▸ **Try it**
Using the listing below, give the number of lines in which the string "Enable" appears, and nothing else.

▸ **Data records**
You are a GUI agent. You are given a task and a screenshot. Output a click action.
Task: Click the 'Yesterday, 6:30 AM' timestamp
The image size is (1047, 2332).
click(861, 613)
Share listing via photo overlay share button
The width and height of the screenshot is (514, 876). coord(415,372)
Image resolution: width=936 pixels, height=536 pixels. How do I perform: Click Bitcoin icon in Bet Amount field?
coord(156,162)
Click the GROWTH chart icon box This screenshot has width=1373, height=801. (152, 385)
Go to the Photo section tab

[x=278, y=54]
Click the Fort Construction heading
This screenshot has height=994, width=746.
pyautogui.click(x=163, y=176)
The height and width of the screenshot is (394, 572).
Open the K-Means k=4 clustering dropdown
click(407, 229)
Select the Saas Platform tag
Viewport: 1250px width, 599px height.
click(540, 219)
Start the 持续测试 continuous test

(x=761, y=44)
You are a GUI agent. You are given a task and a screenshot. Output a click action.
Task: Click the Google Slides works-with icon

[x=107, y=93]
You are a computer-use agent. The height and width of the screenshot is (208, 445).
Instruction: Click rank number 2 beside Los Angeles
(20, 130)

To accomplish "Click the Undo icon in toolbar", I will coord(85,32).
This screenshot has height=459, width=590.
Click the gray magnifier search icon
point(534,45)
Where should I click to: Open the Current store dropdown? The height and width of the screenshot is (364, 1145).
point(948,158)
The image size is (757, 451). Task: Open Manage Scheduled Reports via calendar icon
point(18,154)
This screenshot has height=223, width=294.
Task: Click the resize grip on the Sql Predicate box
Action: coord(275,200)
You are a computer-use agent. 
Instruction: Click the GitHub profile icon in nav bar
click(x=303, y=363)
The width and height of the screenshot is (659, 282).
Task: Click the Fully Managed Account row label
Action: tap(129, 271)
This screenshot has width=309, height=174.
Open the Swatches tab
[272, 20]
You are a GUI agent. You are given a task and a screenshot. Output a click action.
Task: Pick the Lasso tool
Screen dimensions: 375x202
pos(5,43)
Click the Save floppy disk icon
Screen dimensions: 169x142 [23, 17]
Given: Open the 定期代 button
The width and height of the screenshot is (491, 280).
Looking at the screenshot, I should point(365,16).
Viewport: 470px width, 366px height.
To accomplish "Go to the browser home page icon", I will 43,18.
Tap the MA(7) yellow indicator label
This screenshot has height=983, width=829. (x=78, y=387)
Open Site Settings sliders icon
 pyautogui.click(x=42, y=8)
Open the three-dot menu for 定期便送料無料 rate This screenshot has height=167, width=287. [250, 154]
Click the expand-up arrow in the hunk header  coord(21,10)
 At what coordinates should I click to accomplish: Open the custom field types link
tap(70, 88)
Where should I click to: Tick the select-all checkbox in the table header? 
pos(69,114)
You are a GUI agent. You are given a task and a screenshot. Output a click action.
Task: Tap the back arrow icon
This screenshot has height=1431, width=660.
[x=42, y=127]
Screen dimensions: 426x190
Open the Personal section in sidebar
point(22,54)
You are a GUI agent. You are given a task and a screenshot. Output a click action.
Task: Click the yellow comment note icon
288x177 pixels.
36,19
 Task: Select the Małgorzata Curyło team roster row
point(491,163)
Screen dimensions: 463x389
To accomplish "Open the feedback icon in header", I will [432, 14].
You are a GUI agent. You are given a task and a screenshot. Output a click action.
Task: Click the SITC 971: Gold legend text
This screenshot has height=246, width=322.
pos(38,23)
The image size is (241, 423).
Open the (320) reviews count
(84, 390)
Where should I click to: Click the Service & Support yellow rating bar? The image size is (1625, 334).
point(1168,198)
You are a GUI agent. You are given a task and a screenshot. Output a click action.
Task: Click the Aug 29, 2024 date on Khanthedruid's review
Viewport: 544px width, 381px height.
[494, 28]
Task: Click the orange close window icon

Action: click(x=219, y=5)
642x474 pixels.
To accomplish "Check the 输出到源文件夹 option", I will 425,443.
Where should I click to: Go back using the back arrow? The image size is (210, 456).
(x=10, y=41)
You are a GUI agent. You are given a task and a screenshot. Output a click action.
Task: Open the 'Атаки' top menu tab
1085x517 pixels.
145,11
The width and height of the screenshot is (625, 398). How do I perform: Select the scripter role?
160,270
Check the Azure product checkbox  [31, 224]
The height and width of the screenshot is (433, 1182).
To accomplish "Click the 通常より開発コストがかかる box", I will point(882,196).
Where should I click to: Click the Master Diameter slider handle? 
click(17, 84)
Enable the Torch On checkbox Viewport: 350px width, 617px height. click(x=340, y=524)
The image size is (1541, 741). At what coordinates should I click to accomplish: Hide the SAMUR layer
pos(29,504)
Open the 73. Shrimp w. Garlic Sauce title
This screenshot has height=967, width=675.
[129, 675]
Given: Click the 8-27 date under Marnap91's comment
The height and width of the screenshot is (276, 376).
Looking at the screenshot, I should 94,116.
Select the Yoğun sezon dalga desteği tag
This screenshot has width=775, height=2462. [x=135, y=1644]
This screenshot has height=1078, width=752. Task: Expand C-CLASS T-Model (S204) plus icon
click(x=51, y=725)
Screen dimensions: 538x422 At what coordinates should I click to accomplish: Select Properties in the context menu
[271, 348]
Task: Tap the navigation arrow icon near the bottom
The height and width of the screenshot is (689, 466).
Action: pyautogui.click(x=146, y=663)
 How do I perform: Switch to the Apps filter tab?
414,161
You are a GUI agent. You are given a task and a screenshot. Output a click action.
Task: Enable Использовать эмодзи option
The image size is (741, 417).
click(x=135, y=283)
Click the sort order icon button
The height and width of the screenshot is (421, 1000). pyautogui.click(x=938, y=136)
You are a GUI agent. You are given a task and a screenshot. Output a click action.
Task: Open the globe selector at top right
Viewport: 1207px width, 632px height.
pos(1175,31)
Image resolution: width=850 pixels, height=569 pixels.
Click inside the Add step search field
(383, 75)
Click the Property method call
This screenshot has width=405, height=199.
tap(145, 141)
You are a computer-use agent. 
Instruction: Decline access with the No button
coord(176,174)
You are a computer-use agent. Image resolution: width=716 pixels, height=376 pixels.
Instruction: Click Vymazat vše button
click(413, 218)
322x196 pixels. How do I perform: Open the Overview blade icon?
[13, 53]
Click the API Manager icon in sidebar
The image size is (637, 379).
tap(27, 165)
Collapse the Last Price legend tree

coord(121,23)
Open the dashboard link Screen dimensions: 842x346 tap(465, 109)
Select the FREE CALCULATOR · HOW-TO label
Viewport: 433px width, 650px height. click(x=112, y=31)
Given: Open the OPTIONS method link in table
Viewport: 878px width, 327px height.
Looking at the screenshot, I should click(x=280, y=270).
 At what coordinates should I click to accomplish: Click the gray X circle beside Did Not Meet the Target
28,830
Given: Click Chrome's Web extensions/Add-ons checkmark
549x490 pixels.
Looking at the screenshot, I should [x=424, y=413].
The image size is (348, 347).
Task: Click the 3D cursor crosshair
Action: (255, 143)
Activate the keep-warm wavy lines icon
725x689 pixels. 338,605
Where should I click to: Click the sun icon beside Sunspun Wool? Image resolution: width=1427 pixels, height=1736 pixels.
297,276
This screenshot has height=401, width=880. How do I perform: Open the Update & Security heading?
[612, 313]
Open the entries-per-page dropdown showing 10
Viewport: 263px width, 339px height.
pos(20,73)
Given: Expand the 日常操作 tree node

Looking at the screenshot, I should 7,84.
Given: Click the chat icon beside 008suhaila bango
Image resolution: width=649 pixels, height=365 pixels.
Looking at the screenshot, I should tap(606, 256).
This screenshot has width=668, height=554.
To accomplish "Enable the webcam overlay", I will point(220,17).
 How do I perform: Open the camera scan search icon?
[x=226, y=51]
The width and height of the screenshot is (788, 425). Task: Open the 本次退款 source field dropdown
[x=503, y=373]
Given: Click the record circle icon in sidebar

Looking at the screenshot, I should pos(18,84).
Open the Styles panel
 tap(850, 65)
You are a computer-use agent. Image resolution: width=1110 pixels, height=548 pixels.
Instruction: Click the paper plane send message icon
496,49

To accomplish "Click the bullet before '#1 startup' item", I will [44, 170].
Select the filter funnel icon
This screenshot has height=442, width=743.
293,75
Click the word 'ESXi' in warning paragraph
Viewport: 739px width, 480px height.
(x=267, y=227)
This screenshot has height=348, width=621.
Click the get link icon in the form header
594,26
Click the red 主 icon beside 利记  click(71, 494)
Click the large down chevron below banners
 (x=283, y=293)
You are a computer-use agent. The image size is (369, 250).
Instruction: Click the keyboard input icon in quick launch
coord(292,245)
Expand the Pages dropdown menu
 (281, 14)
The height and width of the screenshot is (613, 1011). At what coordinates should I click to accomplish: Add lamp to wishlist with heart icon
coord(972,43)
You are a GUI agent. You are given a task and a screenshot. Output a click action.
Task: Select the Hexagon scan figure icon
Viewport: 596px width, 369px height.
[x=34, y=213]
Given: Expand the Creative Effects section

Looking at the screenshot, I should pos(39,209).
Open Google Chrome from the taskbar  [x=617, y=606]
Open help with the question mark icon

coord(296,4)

▸ **Response to this task**
3